Nazanin Boniadi is an Iranian-born human rights activist, actress and 2023 Sydney Peace Laureate.

The Islamic Republic of Iran was built upon bricks of patriarchal misogyny. One of the first acts of the revolution’s leader, Ayatollah Khomeini, when he took power in 1979, was to reverse women’s rights in marriage, child custody and divorce. This included lowering the legal age of marriage for women from 18 to 9, and girls this young can still be married in Iran today.

Iranian women have not only been forced to veil but have been forbidden from dancing or singing solo in public, riding a bicycle, attending matches in sports arenas, becoming judges or president. They must sit at the back of the bus and can travel abroad only with their husband’s permission. Their court testimony and inheritance are deemed worth half that of men.
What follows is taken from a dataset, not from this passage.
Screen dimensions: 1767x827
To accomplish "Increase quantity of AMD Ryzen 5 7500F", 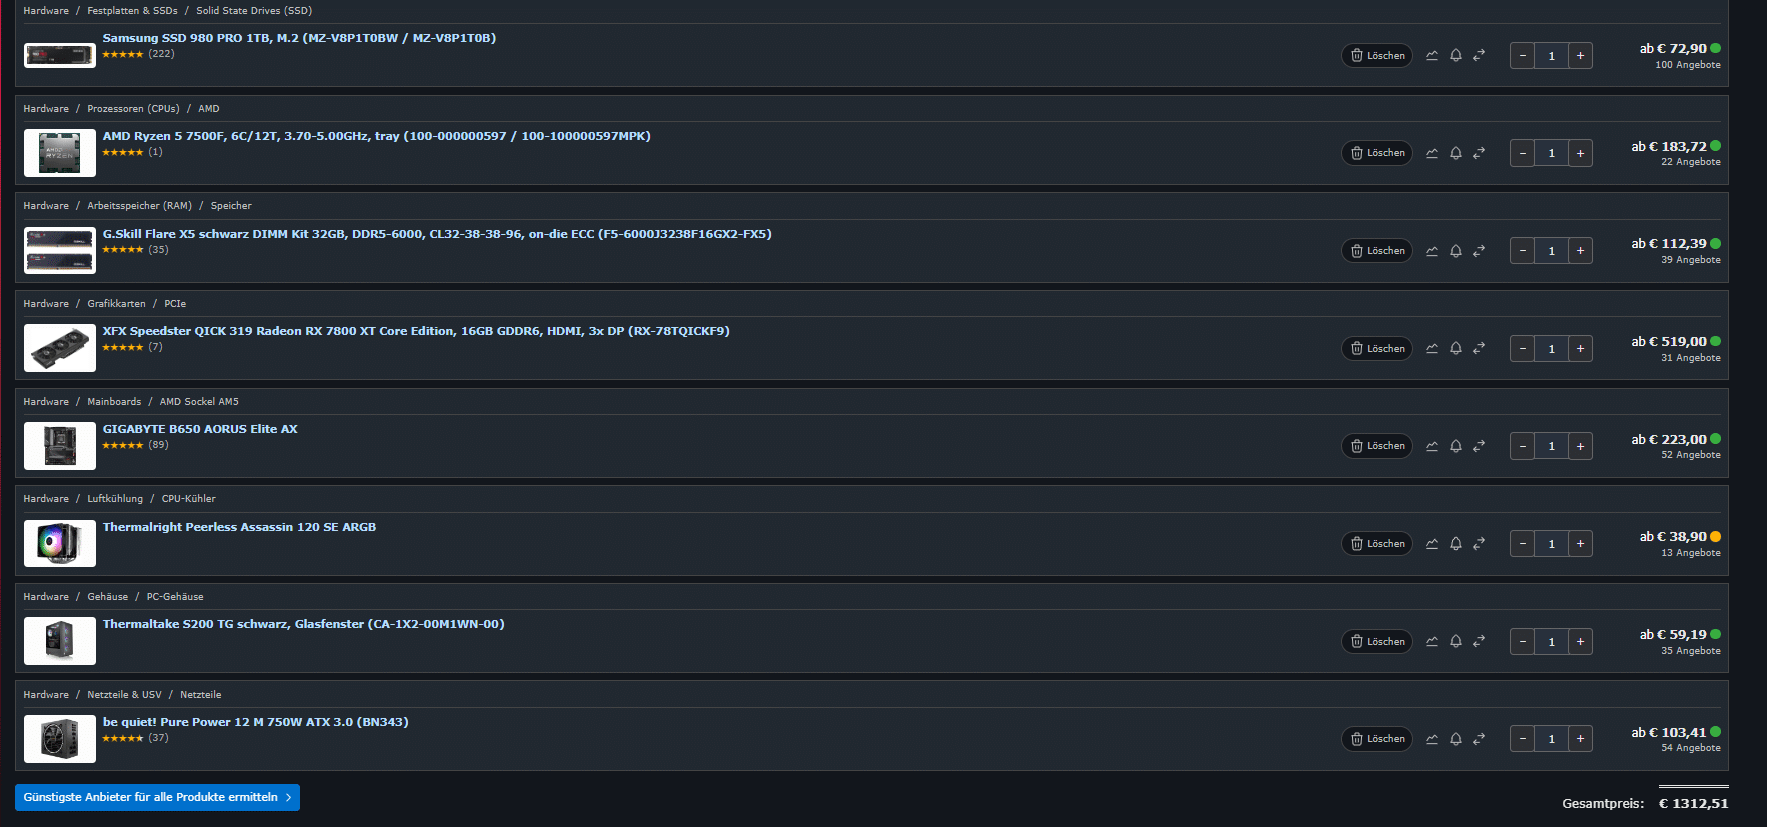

They are among the very few women in the world whose grandmothers had more rights.

Nothing scares the Islamic Republic’s rulers more than independently minded women, and they know that, one year after the death of Mahsa Jina Amini in police custody, the revolutionary fire still blazes in the hearts and minds of Iranians. More than just a condemnation of the draconian dress code that Amini had been charged with violating, “Woman, Life, Freedom” is a powerfully synergetic slogan that acknowledges the importance of women’s rights in the quest for a normal life and fundamental freedoms for all citizens.

Read More: Mahsa Amini's Death Still Haunts the Iranian Regime

The theocracy’s brutal forces may have cleared the streets, but the people’s defiance is far from over. Female journalists Nazila Maroufian and Sepideh Gholian, continue to defy the regime despite multiple imprisonments. Mahmonir Molaei-Rad, the mother of 9-year-old aspiring inventor Kian Pirfalak who was killed by security forces, lives under house arrest for continuing to seek justice for her son. Dozens of Iranian female athletes have competed without compulsory hijab, prominent actresses have publicly removed their veils in protest, and hundreds of thousands of women continue to flout the hijab in major Iranian cities.
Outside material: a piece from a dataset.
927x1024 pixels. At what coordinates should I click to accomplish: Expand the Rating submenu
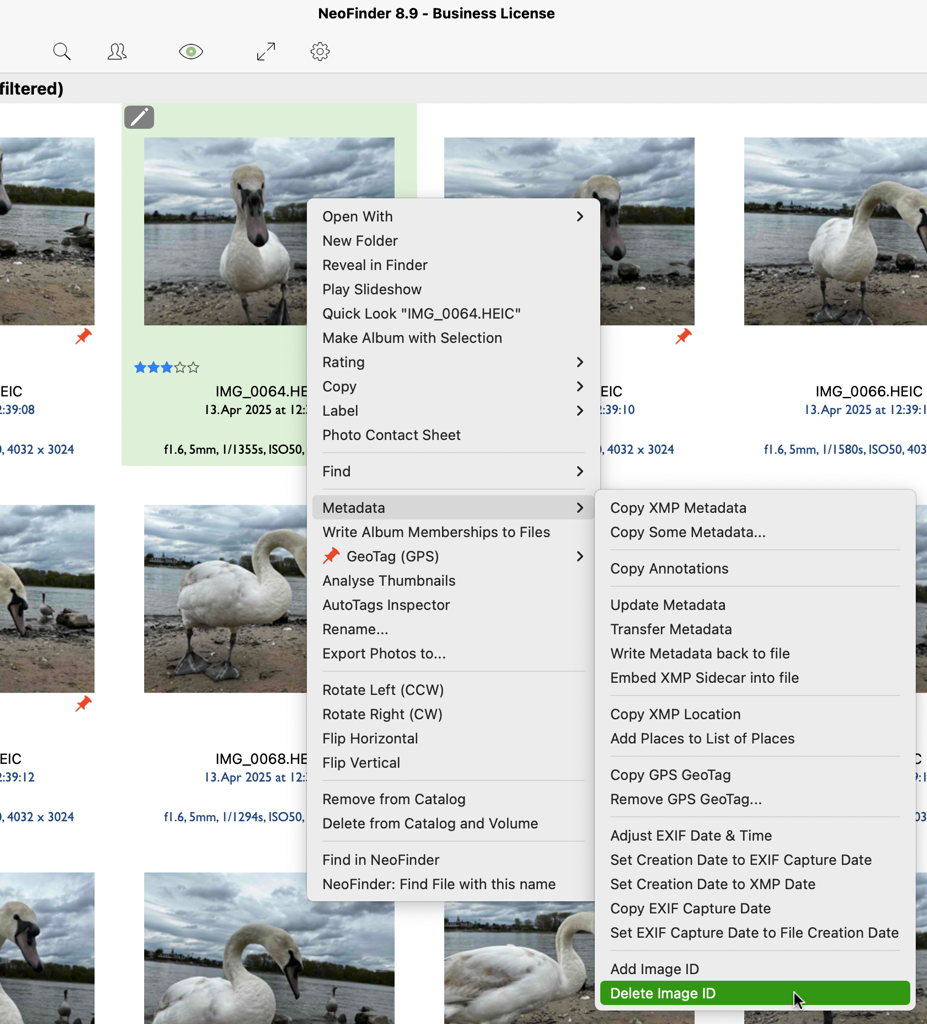point(579,362)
Women protestors, surrounded by men as a form of protection, march against the veil in Tehran, on March 10, 1979.
Women protestors, surrounded by men as a form of protection, march against the veil in Tehran, on March 10, 1979.Bettmann Archive/Getty Images

Mahsa’s killing galvanized a broad-based, pro-democracy uprising. Today millions of university students, worker’s unions, dissidents, ethnic, religious, sexual and other minority groups recognize that the status of women and girls is inextricably bound to the inclusive democracy they seek. They understand that you cannot divide women’s rights from human rights and universal dignities.
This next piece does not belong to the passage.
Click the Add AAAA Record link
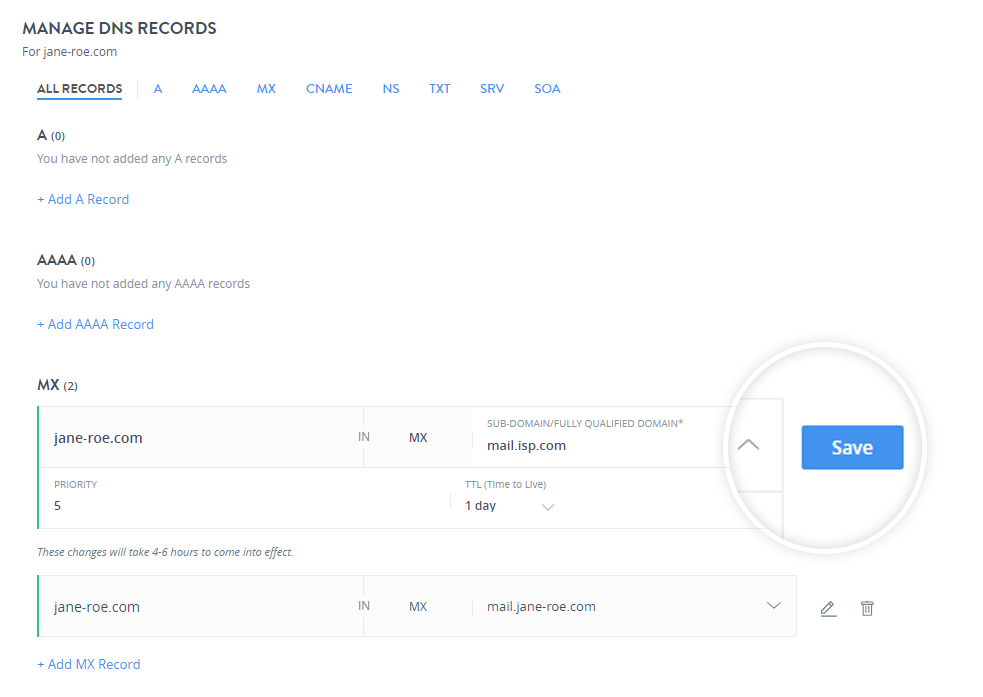The width and height of the screenshot is (983, 697). [x=95, y=324]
In the aftermath of the 1979 Revolution, too few Iranian men showed solidarity as the regime ransacked the rights of their wives, mothers, daughters and sisters. But over the last year, they have stood united with Iranian women against a gender apartheid regime that maintains power by silencing everyone who doesn’t share its intolerant, Islamist ideology.

Pop singer Mehdi Yarrahi was jailed in August for his song “Roosarito” (“Your Headscarf”) in which he champions women to remove the mandatory veil. Prominent dissident Majid Tavakoli appears to be days away from having to serve yet another lengthy prison sentence for his liberal advocacy. Images of hospitalized and intubated 31-year-old protester Javad Rouhi, — tortured to death while imprisoned — are eerily similar to the viral images of Mahsa last year.

Iranian women without wearing mandatory headscarves, walk in Tehran, Sept. 12, 2023.
Iranian women without mandatory headscarves stroll in Tehran, Sept. 12, 2023. Morteza Nikoubazl—NurPhoto/Reuters

Indeed, while much of the international coverage of Iran’s protests in the past year have focused on the role of women, the vast majority of the more than 500 Iranians who have been killed by authorities during these protests have been young men. The movement’s rallying cry has captured the national aspiration.

Nowhere is this notion reflected more profoundly than in singer and songwriter Shervin Hajipour’s song “Baraye” (Because of) — perhaps the most compelling manifesto expressing the longings of the Iranian people — that won the inaugural Best Song for social change Grammy in 2023. The song became the international anthem for “Woman Life Freedom,” channeling societal discontent with lyrics that touched on themes of poverty, economic hardship, corruption, environmental mismanagement, human rights abuses, gender inequality and a yearning for an ordinary life.

Mahsa Jina Amini was young, a woman, a member of religious and ethnic minority groups. She represented Iran’s vibrant diversity — the antithesis of the homogenous, intolerant, geriatric, male, Shia clerics who rule the Islamic Republic. History has shown us that when women are on the frontlines, democratic movements not only have a higher chance of success, but also a better outcome for all who seek their rights and their freedoms. The centrality of women’s rights in this movement only strengthens the objective of a free, secular and democratic Iran. That’s why Iran’s “Woman Life Freedom” revolution not only endures, but is one of the most important and promising political movements in modern Middle East history.